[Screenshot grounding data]
..............................
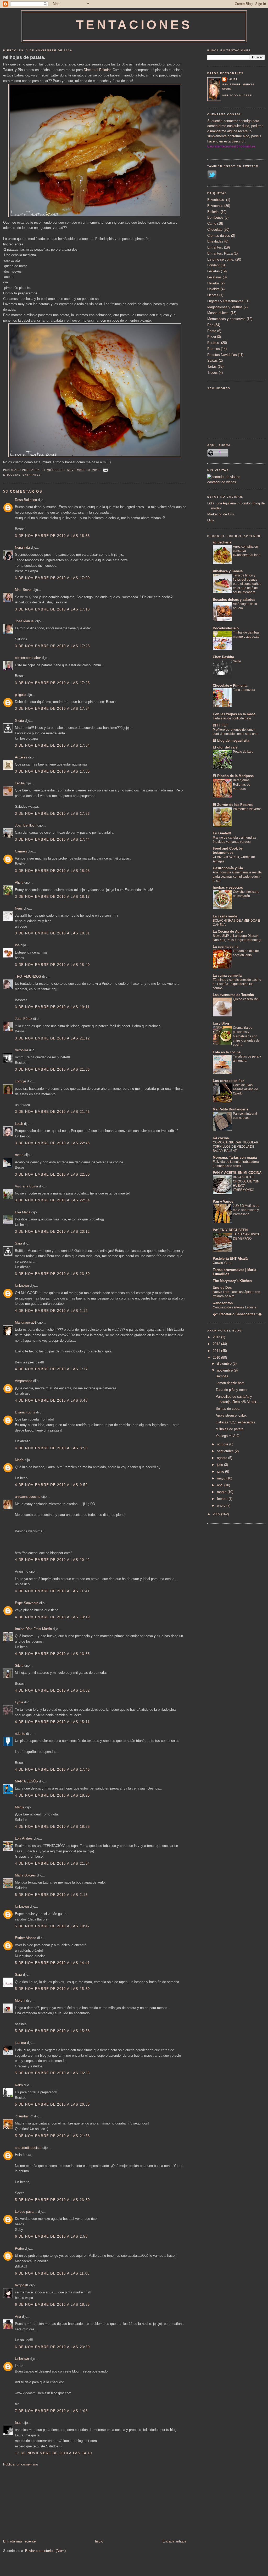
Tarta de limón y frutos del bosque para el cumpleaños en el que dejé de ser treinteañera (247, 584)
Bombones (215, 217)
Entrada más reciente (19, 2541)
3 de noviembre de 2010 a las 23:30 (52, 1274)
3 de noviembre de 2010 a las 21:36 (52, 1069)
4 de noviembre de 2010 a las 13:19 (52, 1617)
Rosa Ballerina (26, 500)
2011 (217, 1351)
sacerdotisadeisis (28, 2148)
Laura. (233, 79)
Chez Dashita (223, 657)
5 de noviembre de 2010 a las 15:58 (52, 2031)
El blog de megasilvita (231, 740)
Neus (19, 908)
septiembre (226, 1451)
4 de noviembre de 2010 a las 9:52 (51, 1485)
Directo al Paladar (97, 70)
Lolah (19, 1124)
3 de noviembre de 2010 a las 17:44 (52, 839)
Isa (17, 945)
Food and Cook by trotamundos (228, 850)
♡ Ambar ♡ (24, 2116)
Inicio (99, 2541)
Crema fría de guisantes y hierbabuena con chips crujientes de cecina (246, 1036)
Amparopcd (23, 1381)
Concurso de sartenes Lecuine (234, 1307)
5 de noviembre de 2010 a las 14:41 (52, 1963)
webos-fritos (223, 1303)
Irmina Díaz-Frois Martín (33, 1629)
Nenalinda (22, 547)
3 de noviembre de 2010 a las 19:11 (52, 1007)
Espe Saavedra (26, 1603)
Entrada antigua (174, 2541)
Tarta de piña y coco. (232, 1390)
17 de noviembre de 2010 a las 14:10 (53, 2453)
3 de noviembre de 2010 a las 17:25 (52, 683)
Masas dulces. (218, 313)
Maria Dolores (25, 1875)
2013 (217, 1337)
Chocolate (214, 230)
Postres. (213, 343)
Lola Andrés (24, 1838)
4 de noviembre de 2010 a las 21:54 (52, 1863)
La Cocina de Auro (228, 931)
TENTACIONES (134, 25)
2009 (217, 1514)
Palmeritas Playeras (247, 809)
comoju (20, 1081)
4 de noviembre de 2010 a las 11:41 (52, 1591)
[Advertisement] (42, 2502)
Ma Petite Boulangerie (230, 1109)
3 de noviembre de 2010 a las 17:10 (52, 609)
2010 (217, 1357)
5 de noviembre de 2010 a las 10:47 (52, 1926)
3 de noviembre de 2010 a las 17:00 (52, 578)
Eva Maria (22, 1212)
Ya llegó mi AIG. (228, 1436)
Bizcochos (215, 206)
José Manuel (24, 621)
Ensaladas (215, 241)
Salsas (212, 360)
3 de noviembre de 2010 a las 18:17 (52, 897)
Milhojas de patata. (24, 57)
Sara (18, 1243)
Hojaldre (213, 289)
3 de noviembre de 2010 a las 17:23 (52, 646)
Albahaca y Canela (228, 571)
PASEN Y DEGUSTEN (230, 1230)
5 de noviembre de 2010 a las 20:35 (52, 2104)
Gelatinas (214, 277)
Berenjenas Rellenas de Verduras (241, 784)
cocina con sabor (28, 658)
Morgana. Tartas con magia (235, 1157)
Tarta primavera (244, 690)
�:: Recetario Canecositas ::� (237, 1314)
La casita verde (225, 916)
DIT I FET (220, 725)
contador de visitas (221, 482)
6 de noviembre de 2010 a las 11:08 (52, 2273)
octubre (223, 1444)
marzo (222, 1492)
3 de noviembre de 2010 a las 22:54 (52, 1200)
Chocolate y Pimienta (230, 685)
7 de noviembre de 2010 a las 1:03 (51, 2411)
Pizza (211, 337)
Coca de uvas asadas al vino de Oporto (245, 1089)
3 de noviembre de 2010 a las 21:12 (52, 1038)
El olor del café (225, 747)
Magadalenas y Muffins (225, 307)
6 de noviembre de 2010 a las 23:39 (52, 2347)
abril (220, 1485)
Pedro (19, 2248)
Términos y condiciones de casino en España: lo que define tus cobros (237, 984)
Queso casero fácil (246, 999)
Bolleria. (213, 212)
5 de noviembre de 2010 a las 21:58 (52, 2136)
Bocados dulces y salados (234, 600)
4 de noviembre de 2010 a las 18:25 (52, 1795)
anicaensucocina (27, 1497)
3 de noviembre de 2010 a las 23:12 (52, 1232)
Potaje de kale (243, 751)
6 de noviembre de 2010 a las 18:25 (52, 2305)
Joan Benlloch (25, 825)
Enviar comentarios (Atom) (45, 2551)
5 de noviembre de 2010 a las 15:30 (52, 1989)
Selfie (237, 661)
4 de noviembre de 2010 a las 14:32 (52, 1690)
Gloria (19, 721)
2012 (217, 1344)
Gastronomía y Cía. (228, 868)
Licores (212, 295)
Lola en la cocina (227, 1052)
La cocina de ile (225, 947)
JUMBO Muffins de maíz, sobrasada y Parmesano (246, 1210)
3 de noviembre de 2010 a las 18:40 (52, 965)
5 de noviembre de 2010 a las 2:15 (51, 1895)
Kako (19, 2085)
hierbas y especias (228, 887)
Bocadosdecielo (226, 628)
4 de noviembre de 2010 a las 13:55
..............................
Every line above that includes the word "Entrada" should be listed.

WRITTEN RESPONSE.
Entrada más reciente (19, 2541)
Entrada antigua (174, 2541)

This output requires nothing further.